Renzi: in caso di vittoria alle primarie sosterrò il Governo
Alla fine i fuochi d’artificio non ci sono, e nemmeno le stilettate, le cattiverie, i pugni sul tavolo. I tre aspiranti al timone del Pd fanno prima di tutto attenzione a non far del male al Pd. «Non siamo tesseropoli» dice Renzi. «Abbiamo commesso degli errori, ma siamo l’unico partito democratico» dice Cuperlo. «Chiunque vinca farà bene» dice Civati. Fair play, forse. O forse la consapevolezza che scannarsi vicendevolmente in diretta tv non gioverebbe a nessuno.
SORRISI NEL RETROPALCO
Sul palco di X Factor i «concorrenti» alla segreteria dei Democratici cercano il voto del «pubblico a casa», decisivo per le primarie dell’8 dicembre. E’ l’unico confronto fra i tre, i padroni di casa di Sky ne vanno fieri, nel retropalco non ci sono che sorrisi e strette di mano. Sul palco solo Civati fa un po’ il gianburrasca. Lui, per esempio, il governo lo vuole mandare a casa prima che si può («Legge elettorale e al voto»). Renzi è più possibilista: «Il governo, adesso che Berlusconi non c’è più, siamo noi più pochi altri. Gli daremo una mano a fare le cose. A me piace segnare, ma in una squadra se c’è uno che è messo meglio di te gli passi la palla». E Letta, par di capire, in questo momento è messo meglio di lui.
Per tutti la parola chiave è «cambiamento». Per il rottamatore e per Cuperlo, però, la preoccupazione del momento è fare in modo che il nuovo corso del partito non travolga Letta. Almeno a parole. Renzi lo dice così: «Finora il governo è stato costretto a mettere le bandierine, si all’Imu, no all’Imu, cose così, era come stare al supermercato. Adesso c’è il Pd e altri quattro o cinque partitini. Se vogliamo fare le riforme e la legge elettorale dipende da noi. Se le vogliamo fare le faremo».
I DETTAGLI
Cuperlo dice che bisogna puntare sul lavoro «senza indugi». Civati dice che bisogna fare due cose veloci e poi tutti a casa: «Perché non è Letta che non funziona, né i suoi ministri. E’ il sistema delle larghe intese che non va». Poi però si entra nei dettagli, e allora anche il sindaco diventa meno tenero: «Le privatizzazioni? Si possono fare, ma bisogna farle bene. Svendere il 3 per cento di Eni è un’operazione che assomiglia al compro oro. Non dimentichiamoci che in passato la sinistra ha perso la faccia su Alitalia e sui capitani coraggiosi di Telecom».
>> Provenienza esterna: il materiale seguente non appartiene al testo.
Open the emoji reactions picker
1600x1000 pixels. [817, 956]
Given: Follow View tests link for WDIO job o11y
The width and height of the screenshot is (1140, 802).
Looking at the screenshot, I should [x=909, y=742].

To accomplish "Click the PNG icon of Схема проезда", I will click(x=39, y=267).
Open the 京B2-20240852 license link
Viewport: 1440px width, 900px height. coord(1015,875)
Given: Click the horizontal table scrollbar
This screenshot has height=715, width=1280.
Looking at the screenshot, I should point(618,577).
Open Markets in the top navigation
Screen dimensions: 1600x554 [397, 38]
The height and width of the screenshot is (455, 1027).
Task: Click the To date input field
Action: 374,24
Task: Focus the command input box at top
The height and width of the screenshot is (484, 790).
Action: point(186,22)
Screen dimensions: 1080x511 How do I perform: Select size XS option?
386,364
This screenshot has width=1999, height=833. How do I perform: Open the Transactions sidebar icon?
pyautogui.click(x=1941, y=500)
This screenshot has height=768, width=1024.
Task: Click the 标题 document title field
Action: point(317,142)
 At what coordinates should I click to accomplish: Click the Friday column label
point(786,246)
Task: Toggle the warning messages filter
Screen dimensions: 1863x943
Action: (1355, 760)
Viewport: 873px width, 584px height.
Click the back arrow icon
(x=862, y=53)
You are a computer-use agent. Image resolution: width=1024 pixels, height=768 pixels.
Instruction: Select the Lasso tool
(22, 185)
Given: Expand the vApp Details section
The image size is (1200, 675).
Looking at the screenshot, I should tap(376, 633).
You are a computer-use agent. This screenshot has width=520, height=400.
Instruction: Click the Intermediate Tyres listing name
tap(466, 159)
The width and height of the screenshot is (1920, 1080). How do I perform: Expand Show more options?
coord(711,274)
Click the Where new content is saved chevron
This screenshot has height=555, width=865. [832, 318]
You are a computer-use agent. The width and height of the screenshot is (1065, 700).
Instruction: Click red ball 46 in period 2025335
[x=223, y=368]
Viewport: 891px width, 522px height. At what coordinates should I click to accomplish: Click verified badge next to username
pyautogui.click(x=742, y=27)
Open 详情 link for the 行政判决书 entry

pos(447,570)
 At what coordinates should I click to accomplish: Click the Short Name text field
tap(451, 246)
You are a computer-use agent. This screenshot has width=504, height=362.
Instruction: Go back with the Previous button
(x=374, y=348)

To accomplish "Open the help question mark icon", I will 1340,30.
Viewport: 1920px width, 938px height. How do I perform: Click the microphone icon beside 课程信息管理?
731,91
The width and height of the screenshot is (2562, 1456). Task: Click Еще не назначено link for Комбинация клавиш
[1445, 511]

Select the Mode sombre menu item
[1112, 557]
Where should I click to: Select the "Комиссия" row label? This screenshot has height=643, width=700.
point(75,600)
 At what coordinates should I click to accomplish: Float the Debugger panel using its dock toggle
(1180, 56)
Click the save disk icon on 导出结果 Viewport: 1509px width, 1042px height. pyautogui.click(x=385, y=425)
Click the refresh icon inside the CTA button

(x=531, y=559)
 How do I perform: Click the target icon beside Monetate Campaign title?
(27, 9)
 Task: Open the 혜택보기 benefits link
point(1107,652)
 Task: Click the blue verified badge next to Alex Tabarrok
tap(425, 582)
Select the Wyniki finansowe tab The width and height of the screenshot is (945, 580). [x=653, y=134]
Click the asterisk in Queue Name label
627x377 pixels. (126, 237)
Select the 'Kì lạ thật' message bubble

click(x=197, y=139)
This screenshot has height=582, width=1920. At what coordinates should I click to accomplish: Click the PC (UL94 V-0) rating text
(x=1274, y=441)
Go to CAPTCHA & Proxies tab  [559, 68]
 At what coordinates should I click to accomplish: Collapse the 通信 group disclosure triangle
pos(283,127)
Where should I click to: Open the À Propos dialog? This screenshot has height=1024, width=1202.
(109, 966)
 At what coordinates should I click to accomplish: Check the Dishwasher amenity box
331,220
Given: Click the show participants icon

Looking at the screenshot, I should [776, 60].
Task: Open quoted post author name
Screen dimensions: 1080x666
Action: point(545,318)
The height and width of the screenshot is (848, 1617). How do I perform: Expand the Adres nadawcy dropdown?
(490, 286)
Dopo la pausa pubblicitaria arrivano altre punzecchiature a Palazzo Chigi. La spending review così com’è non piace a nessuno, soprattutto a Renzi: «Non si possono fare con i conti dei ragionieri. Bisogna mettere on line i conti della spesa pubblica, gli sipendi dei burocrati, il numero di auto blu. In questo modo si crea una coscienza civile». Civati vuole difendere la spesa sociale, i tagli vanno fatti altrove «e soprattutto devono riguardare lo Stato centrale». C’è anche spazio per dare i numeri. Quanti andranno a votare alle primarie? Chi spera tre milioni, chi due. Cuperlo: «Il nostro è l’unico partito che non vive di personalismi, ma si basa sulla partecipazione dei suoi iscritti e dei suoi elettori». Tutti si proclamano vincitori, anche se solo Renzi fa le cifre: «Conto di arrivare al 51 per cento». I sondaggi lo danno più su, ma non si sa mai. «E comunque vada, continuo a credere che non può essere uno solo a comandare».
Prima degli appelli finali ci sono le adozioni gay (prudente Renzi, irruente gli altri due), il presidenzialismo (che non va a nessuno dei tre ma il ”no” più duro è di Cuperlo), la patrimoniale con il «sì» deciso di Cuperlo e il «no» di Renzi. E c’è anche Berlusconi che incombe come un incubo da esorcizzare: «Mai più subalterni all’agenda del Cavaliere» dice uno dei tre. Ma è come se lo dicessero tutti.